What is the fastest way to combine 100 CSV files with headers into one?
Question:
What is the fastest way to combine 100 CSV files with headers into one with the following setup:
- The total size of files is 200 MB. (The size is reduced to make the
computation time visible)
- The files are located on an SSD with a maximum speed of 240 MB/s.
- The CPU has 4 cores so multi-threading and multiple processes are
allowed.
- There exists only one node (important for Spark)
- The available memory is 15 GB. So the files easily fit into memory.
- The OS is Linux (Debian Jessie)
- The computer is actually a n1-standard-4 instance in Google Cloud.
(The detailed setup was included to make the scope of the question more specific. The changes were made according to the feedback here)
File 1.csv:
a,b
1,2
File 2.csv:
a,b
3,4
Final out.csv:
a,b
1,2
3,4
According to my benchmarks the fastest from all the proposed methods is pure python. Is there any faster method?
Benchmarks (Updated with the methods from comments and posts):
Method Time
pure python 0.298s
sed 1.9s
awk 2.5s
R data.table 4.4s
R data.table with colClasses 4.4s
Spark 2 40.2s
python pandas 1min 11.0s
Versions of tools:
sed 4.2.2
awk: mawk 1.3.3 Nov 1996
Python 3.6.1
Pandas 0.20.1
R 3.4.0
data.table 1.10.4
Spark 2.1.1
Code in Jupyter notebooks:
sed:
%%time
!head temp/in/1.csv > temp/merged_sed.csv
!sed 1d temp/in/*.csv >> temp/merged_sed.csv
Pure Python all binary read-write with undocumented behavior of “next”:
%%time
with open("temp/merged_pure_python2.csv","wb") as fout:
# first file:
with open("temp/in/1.csv", "rb") as f:
fout.write(f.read())
# now the rest:
for num in range(2,101):
with open("temp/in/"+str(num)+".csv", "rb") as f:
next(f) # skip the header
fout.write(f.read())
awk:
%%time
!awk 'NR==1; FNR==1{{next}} 1' temp/in/*.csv > temp/merged_awk.csv
R data.table:
%%time
%%R
filenames <- paste0("temp/in/",list.files(path="temp/in/",pattern="*.csv"))
files <- lapply(filenames, fread)
merged_data <- rbindlist(files, use.names=F)
fwrite(merged_data, file="temp/merged_R_fwrite.csv", row.names=FALSE)
R data.table with colClasses:
%%time
%%R
filenames <- paste0("temp/in/",list.files(path="temp/in/",pattern="*.csv"))
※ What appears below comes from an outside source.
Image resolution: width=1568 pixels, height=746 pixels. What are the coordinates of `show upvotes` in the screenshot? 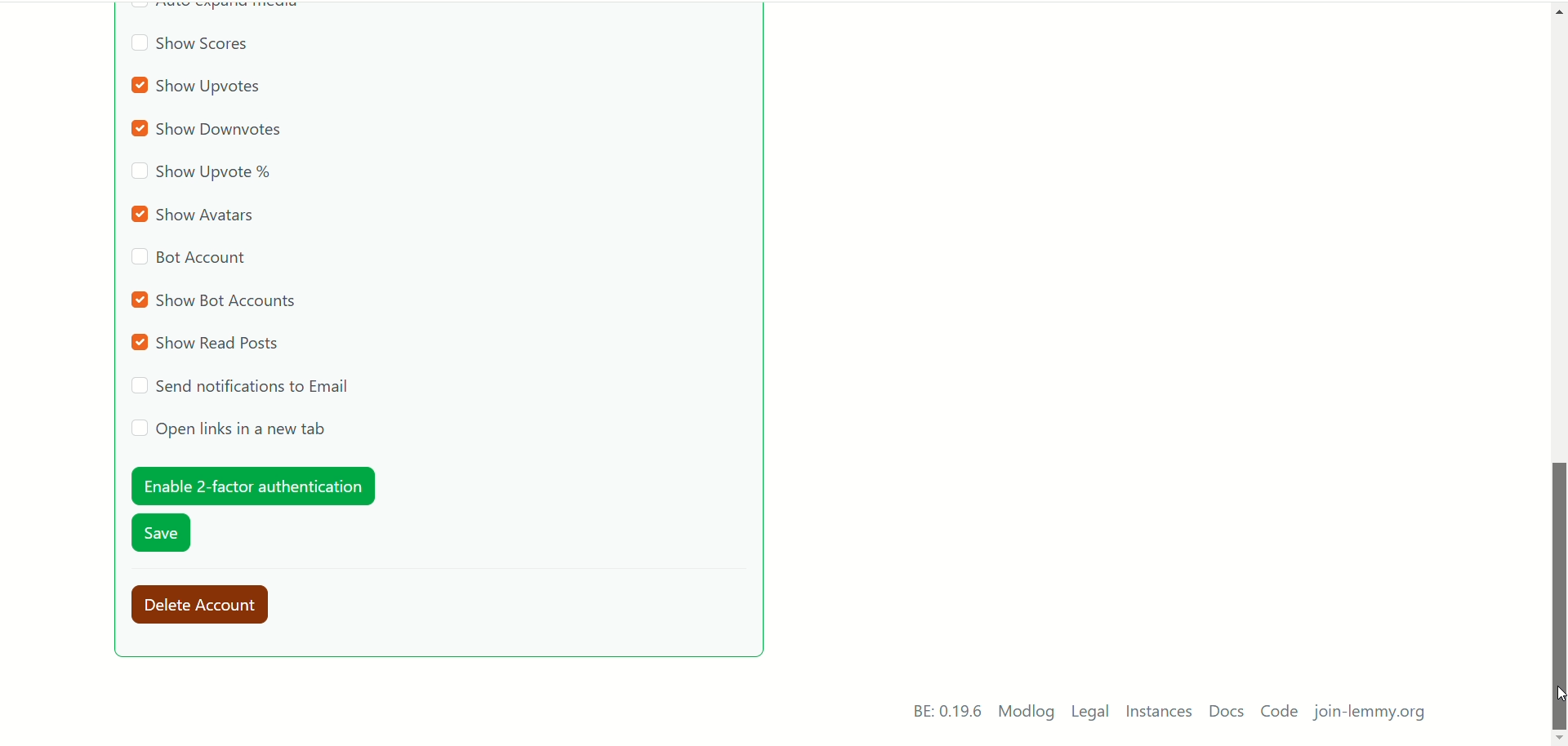 It's located at (199, 87).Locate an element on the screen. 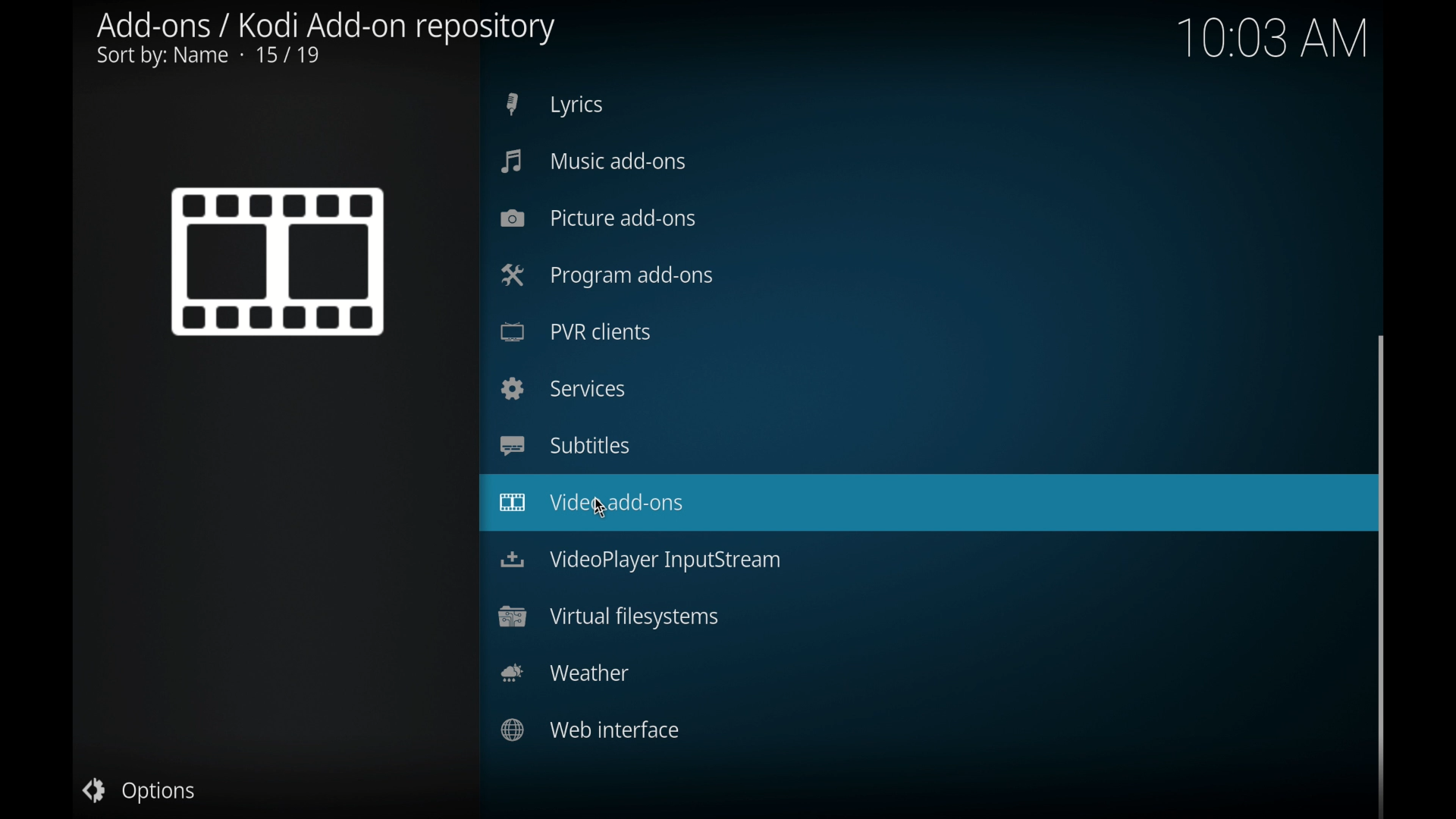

files <- lapply(filenames, fread,colClasses=c(
V1="integer",
V2="integer",
V3="integer",
V4="integer",
V5="integer",
V6="integer",
V7="integer",
V8="integer",
V9="integer",
V10="integer"))
merged_data <- rbindlist(files, use.names=F)
fwrite(merged_data, file="temp/merged_R_fwrite.csv", row.names=FALSE)
Spark (pyspark):
%%time
df = spark.read.format("csv").option("header", "true").load("temp/in/*.csv")
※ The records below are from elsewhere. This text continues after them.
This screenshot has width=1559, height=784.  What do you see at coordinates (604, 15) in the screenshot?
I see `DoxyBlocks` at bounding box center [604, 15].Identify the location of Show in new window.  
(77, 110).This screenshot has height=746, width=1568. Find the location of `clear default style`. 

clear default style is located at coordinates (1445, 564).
df.coalesce(1).write.option("header", "true").csv("temp/merged_pyspark.csv")
Python pandas:
%%time
import pandas as pd
interesting_files = glob.glob("temp/in/*.csv")
df_list = []
for filename in sorted(interesting_files):
df_list.append(pd.read_csv(filename))
full_df = pd.concat(df_list)
full_df.to_csv("temp/merged_pandas.csv", index=False)
Data was generated by:
%%R
df=data.table(replicate(10,sample(0:9,100000,rep=TRUE)))
for (i in 1:100){
write.csv(df,paste0("temp/in/",i,".csv"), row.names=FALSE)
}
Answers:
sed
is probably the fastest. I would also propose an awk
alternative
awk 'NR==1; FNR==1{next} 1' file* > output
prints the first line from the first file, then skips all other first lines from the rest of the files.
Timings:
I tried 10,000 lines long 100 files each around 200MB (not sure). Here is a worst timing on my server.
real 0m0.429s
user 0m0.360s
sys 0m0.068s
server specs (little monster)
$ lscpu
Architecture: x86_64
CPU op-mode(s): 32-bit, 64-bit
Byte Order: Little Endian
CPU(s): 12
On-line CPU(s) list: 0-11
Thread(s) per core: 1
Core(s) per socket: 6
Socket(s): 2
NUMA node(s): 1
Vendor ID: GenuineIntel
CPU family: 6
Model: 63
Model name: Intel(R) Xeon(R) CPU E5-2620 v3 @ 2.40GHz
Stepping: 2
CPU MHz: 2394.345
BogoMIPS: 4789.86
Virtualization: VT-x
L1d cache: 32K
L1i cache: 32K
L2 cache: 256K
L3 cache: 15360K
NUMA node0 CPU(s): 0-11
According to the benchmarks in the question the fastest method is pure Python with undocumented “next()” function behavior with binary files. The method was proposed by Stefan Pochmann
Benchmarks:
Benchmarks (Updated with the methods from comments and posts):
Method Time
pure python 0.298s
sed 1.9s
awk 2.5s
R data.table 4.4s
R data.table with colClasses 4.4s
Spark 2 40.2s
python pandas 1min 11.0s
Versions of tools:
sed 4.2.2
awk: mawk 1.3.3 Nov 1996
Python 3.6.1
Pandas 0.20.1
R 3.4.0
data.table 1.10.4
Spark 2.1.1
Pure Python code:
with open("temp/merged_pure_python2.csv","wb") as fout:
# first file:
with open("temp/in/1.csv", "rb") as f:
fout.write(f.read())
# now the rest:
for num in range(2,101):
with open("temp/in/"+str(num)+".csv", "rb") as f:
next(f) # skip the header
fout.write(f.read())
What is the fastest way to combine 100 CSV files with headers into one with the following setup:
- The total size of files is 200 MB. (The size is reduced to make the
computation time visible) - The files are located on an SSD with a maximum speed of 240 MB/s.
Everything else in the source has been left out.